_WHAT IS EXPECTED_
Beginning at the line that holds "This screenshot has width=596, height=387.", restate each line exactly through the final line of the records. Include both of those lines.

_RECORD EXCERPTS_
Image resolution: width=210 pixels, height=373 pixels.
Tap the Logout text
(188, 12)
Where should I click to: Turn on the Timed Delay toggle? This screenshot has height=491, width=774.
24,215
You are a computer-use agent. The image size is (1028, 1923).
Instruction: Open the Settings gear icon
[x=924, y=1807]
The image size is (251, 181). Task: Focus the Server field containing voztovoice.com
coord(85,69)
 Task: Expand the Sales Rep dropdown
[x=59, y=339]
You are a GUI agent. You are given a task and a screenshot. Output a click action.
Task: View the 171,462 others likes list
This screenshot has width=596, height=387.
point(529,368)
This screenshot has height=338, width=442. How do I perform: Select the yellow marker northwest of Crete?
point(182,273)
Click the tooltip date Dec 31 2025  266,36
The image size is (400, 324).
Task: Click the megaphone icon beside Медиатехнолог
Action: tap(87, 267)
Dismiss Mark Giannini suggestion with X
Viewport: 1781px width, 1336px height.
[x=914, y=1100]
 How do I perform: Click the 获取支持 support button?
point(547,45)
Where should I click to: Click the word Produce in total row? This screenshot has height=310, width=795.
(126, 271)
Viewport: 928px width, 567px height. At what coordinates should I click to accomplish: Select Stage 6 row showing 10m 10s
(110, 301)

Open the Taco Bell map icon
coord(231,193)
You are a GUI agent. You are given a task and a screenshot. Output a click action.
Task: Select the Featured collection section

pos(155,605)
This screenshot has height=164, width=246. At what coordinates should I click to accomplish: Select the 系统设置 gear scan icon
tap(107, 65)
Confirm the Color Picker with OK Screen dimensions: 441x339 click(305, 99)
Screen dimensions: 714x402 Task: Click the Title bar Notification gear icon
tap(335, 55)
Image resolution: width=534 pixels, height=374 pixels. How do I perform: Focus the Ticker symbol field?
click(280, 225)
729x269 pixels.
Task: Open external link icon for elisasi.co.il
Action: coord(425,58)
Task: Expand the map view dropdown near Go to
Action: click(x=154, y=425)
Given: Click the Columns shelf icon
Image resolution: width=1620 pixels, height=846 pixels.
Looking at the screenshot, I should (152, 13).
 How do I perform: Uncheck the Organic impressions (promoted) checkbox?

_RESULT OF THE EXERCISE_
This screenshot has width=596, height=387.
point(529,368)
This screenshot has height=338, width=442. How do I perform: Select the yellow marker northwest of Crete?
point(182,273)
Click the tooltip date Dec 31 2025  266,36
The image size is (400, 324).
Task: Click the megaphone icon beside Медиатехнолог
Action: tap(87, 267)
Dismiss Mark Giannini suggestion with X
Viewport: 1781px width, 1336px height.
[x=914, y=1100]
 How do I perform: Click the 获取支持 support button?
point(547,45)
Where should I click to: Click the word Produce in total row? This screenshot has height=310, width=795.
(126, 271)
Viewport: 928px width, 567px height. At what coordinates should I click to accomplish: Select Stage 6 row showing 10m 10s
(110, 301)

Open the Taco Bell map icon
coord(231,193)
You are a GUI agent. You are given a task and a screenshot. Output a click action.
Task: Select the Featured collection section

pos(155,605)
This screenshot has height=164, width=246. At what coordinates should I click to accomplish: Select the 系统设置 gear scan icon
tap(107, 65)
Confirm the Color Picker with OK Screen dimensions: 441x339 click(305, 99)
Screen dimensions: 714x402 Task: Click the Title bar Notification gear icon
tap(335, 55)
Image resolution: width=534 pixels, height=374 pixels. How do I perform: Focus the Ticker symbol field?
click(280, 225)
729x269 pixels.
Task: Open external link icon for elisasi.co.il
Action: coord(425,58)
Task: Expand the map view dropdown near Go to
Action: click(x=154, y=425)
Given: Click the Columns shelf icon
Image resolution: width=1620 pixels, height=846 pixels.
Looking at the screenshot, I should (152, 13).
 How do I perform: Uncheck the Organic impressions (promoted) checkbox?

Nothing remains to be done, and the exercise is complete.